Thursday, Aug 24, 2006
email this
print this

Why we have government

Somebody will govern. Will it be in the public or the private interest?

From Chuck Kelly of Charlotte, a retired consultant and author of "The Destructive Achiever: Power and Ethics in the American Corporation" and "Class War in America":

After quoting Ronald Reagan's famous comment "Government is not the solution to our problem; government is the problem," Tom Ashcraft noted that "he was right then, and he's right now." That view is popular among many people, but is doesn't hold up under scrutiny.

Reagan's comment suggests a false premise and detracts from a rational discussion of society's problems. Fact is, all societies are always governed all the time. The issue isn't government or no government, big government or small government; it's good vs. bad government. It's who's governing, how did they get their power, in whose interests are they governing, and what are the results of their governing?

Today's classic example is Iraq. If its democratically elected government is unwilling or unable to govern effectively, then competing militia groups seize control and govern according to their own powers and desires. A nation in chaos is still a governed society -- it's just by the wrong people, for the wrong purposes, and with disastrous consequences.

So, yes, government is often the cause of our major problems, but it is often the solution as well. Government is the cause of our problems when, for example, it chooses to ignore or even distort the science behind global warming, and only an informed and active government can be the catalyst for solving the problem of excessive greenhouse gases.

When George W. Bush assumes powers previously held by the courts or a democratically elected Congress, he's not relieving the public of excessive government; he's just transferring governing power to himself. That could be very good if he's wise and right, but it's horribly bad if he's arrogant and wrong.

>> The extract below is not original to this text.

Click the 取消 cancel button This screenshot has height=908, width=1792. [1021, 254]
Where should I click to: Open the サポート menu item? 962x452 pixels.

Libertarian think tanks, such as the John Locke Foundation and the Cato Institute, represent those who want to use their money and power to govern society in their own interests. To the extent that they can make government absent or ineffective in our society, they can step in and control (govern) conditions affecting us all.

Some examples? If government doesn't set minimum environmental standards, corporations do. If government doesn't set work safety and minimum wage standards, corporations do. If government doesn't adequately fund public schools, road maintenance, crime and fire prevention with taxes, they degenerate. And so on, for virtually every major issue in our society.

Sure, government can pass some stupid legislation and waste taxpayer dollars. But not passing enough of the right legislation and not raising enough taxes to solve society's problems and, especially, to prevent future problems -- can be even worse.

The anti-government argument suggests that we'd be better off by getting government out of the business of governing, increasing the ability of powerful private interests to set standards and make the rules, and doggedly cutting taxes, primarily for the rich. Those are the last things we need, as the Bush Administration is making clear.

-- For The Record offers commentaries from various sources. The views are the writer's, and not necessarily those of the Observer editorial board.